A lot of companies today have several technical teams onboard. Specifically, they will have an engineering team in charge of shipping fast, reliable and performance APIs, and they will also have a data science team in charge of creating models and algorithms to answer deeper questions.

Data Science

Data science today is being done in many languages. You have Python, R, Julia, and others. All of these languages offer a rich set of libraries that allow the scientist to focus on solving the problem instead of trying to reimplement a well documented and previously developed algorithm that solves a low level problem. It is amazing the amount of open source tooling available to the science community and I hope to see this improving every day.

The problem

After science comes up with the solution to a technical problem, usually this is handed over to the engineering system to deploy into a production system. This is where I see a lot of inefficiencies happening at a lot of startups that I talk to. They will take some code written in Python which leverages libraries from sci-kit and others and try to rewrite it into another language such as Go, C++, or even Java.

This rewrite almost always becomes a large effort that makes your engineers have to reimplement core, low level functions that are just readibly available in its counterpart / data science friendly language such as Python.

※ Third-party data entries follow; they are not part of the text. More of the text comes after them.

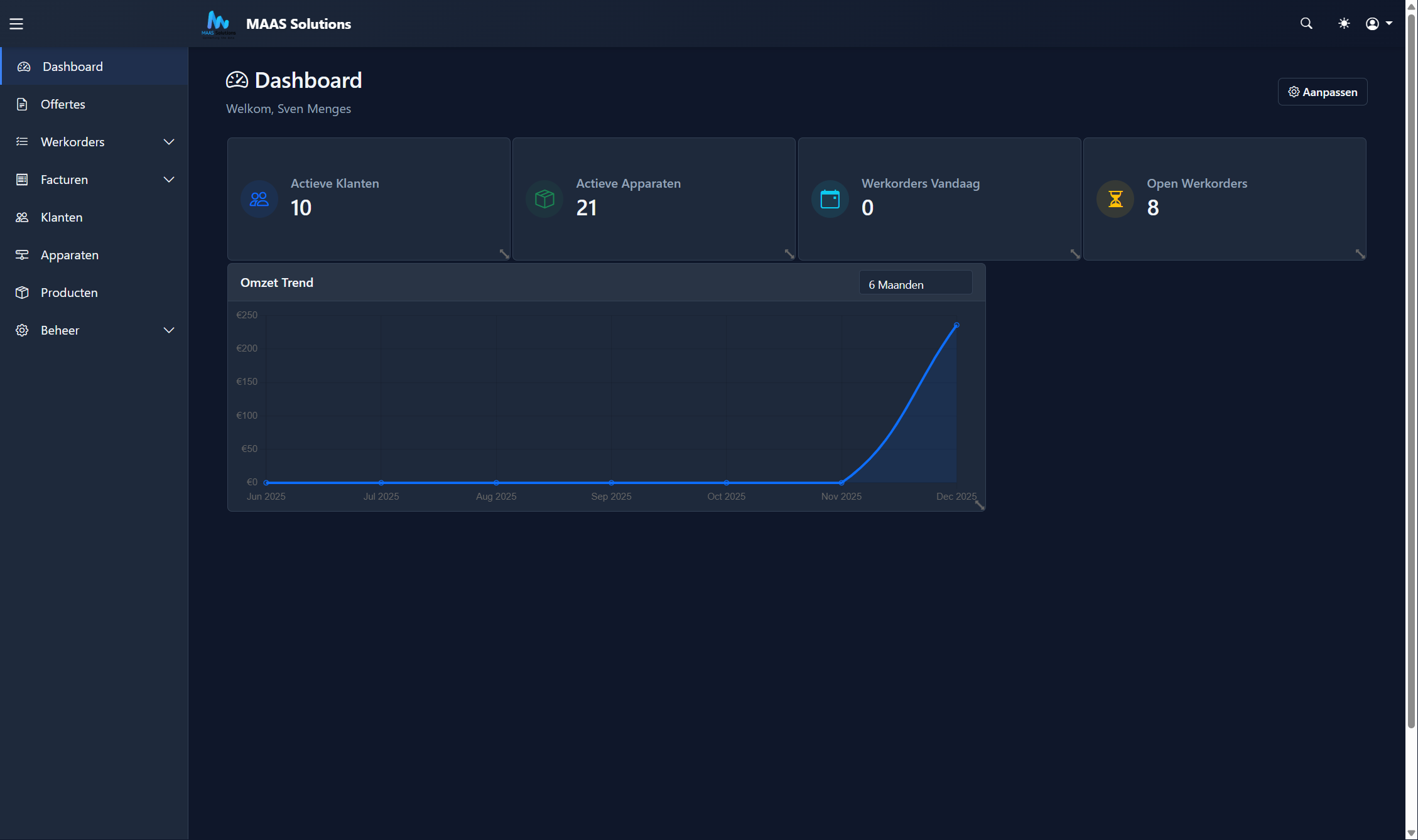Click the Producten box icon
This screenshot has width=1418, height=840.
[x=22, y=292]
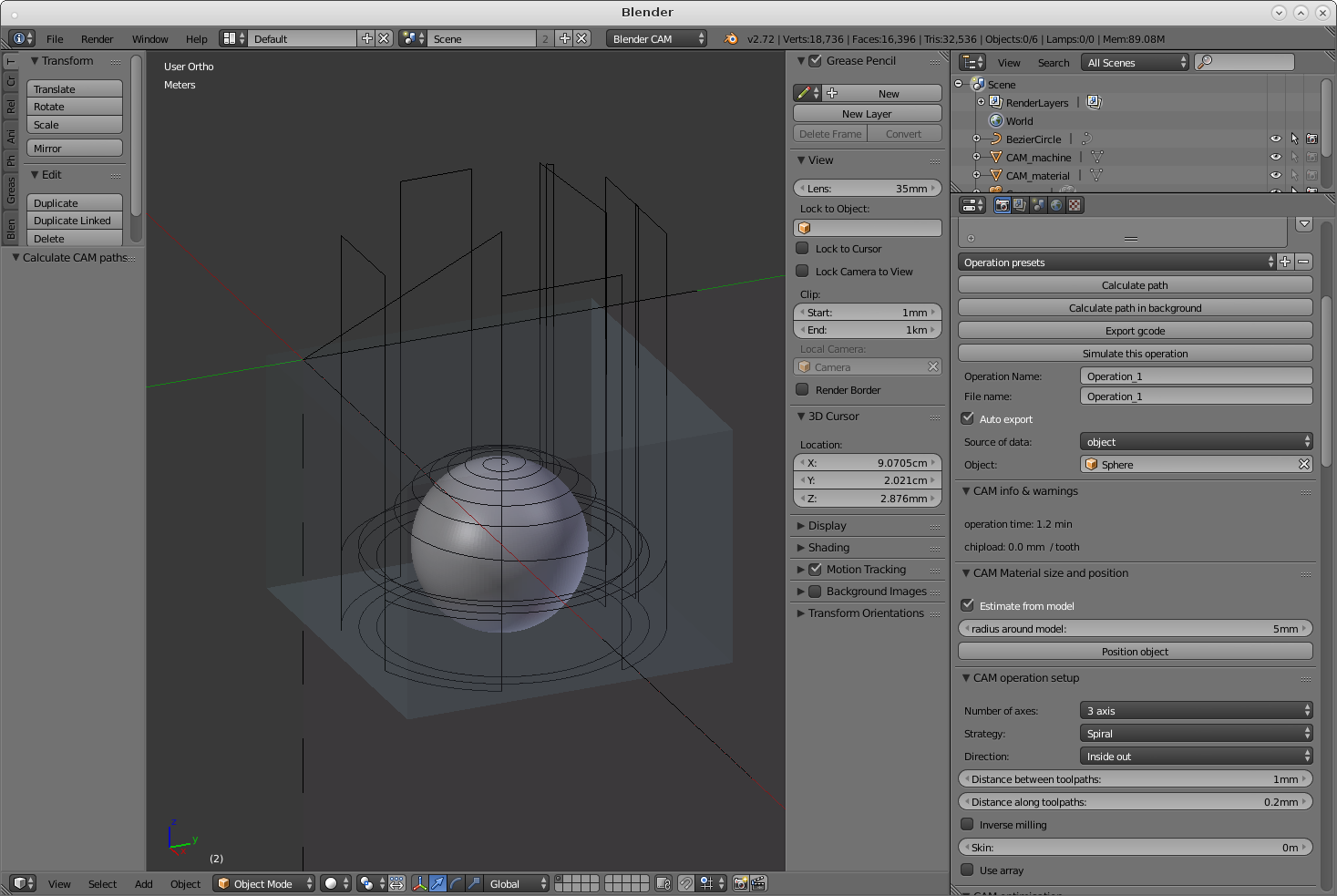This screenshot has width=1337, height=896.
Task: Click the 3D manipulator axes icon
Action: click(x=419, y=883)

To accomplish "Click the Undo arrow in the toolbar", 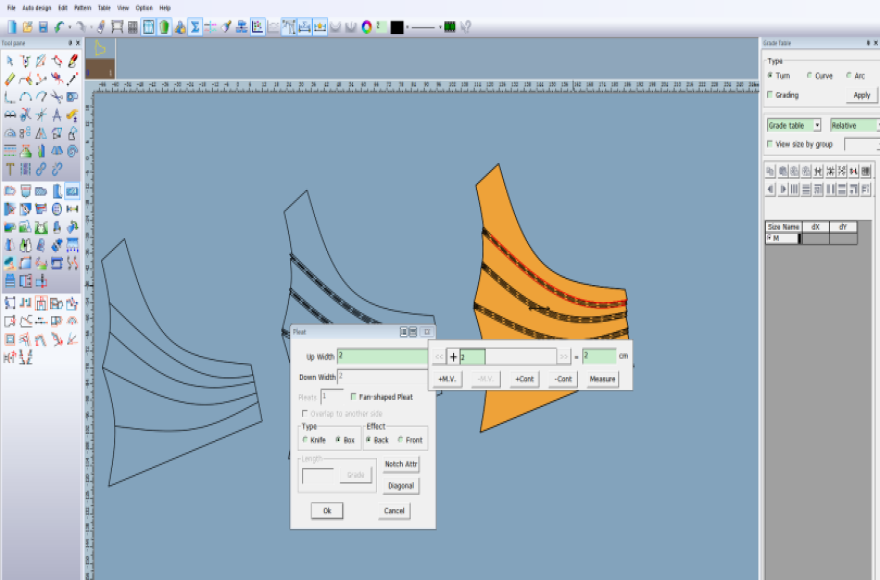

We face this problem quite a lot at Spatially, and after many different approaches we found a happy balance that allows us to move fast and avoid inefficiencies such as having to reimplement sci-kit into a Go package.

The solution: serverless

We started leveraging Lambdas, Fargate, and Step functions to create API endpoints, data pipelines and other services using a variety of languages that are truly the best tool for the job. This doesn’t mean that we have hundreds of different languages, we actually only have 3 in production (Go, Python and Kotlin) but it does mean that we have been able to move significantly faster since adopting this methodology. We are not longer stuck in rewrite cycles, and can move into more of an integration / performance phase as soon as we get the delivery from science.

I really believe the rise of serverless should be leveraged to make your teams more efficient and allow them to ship faster. At the end, time to market is more important than whether your whole infrastructure runs on a single language.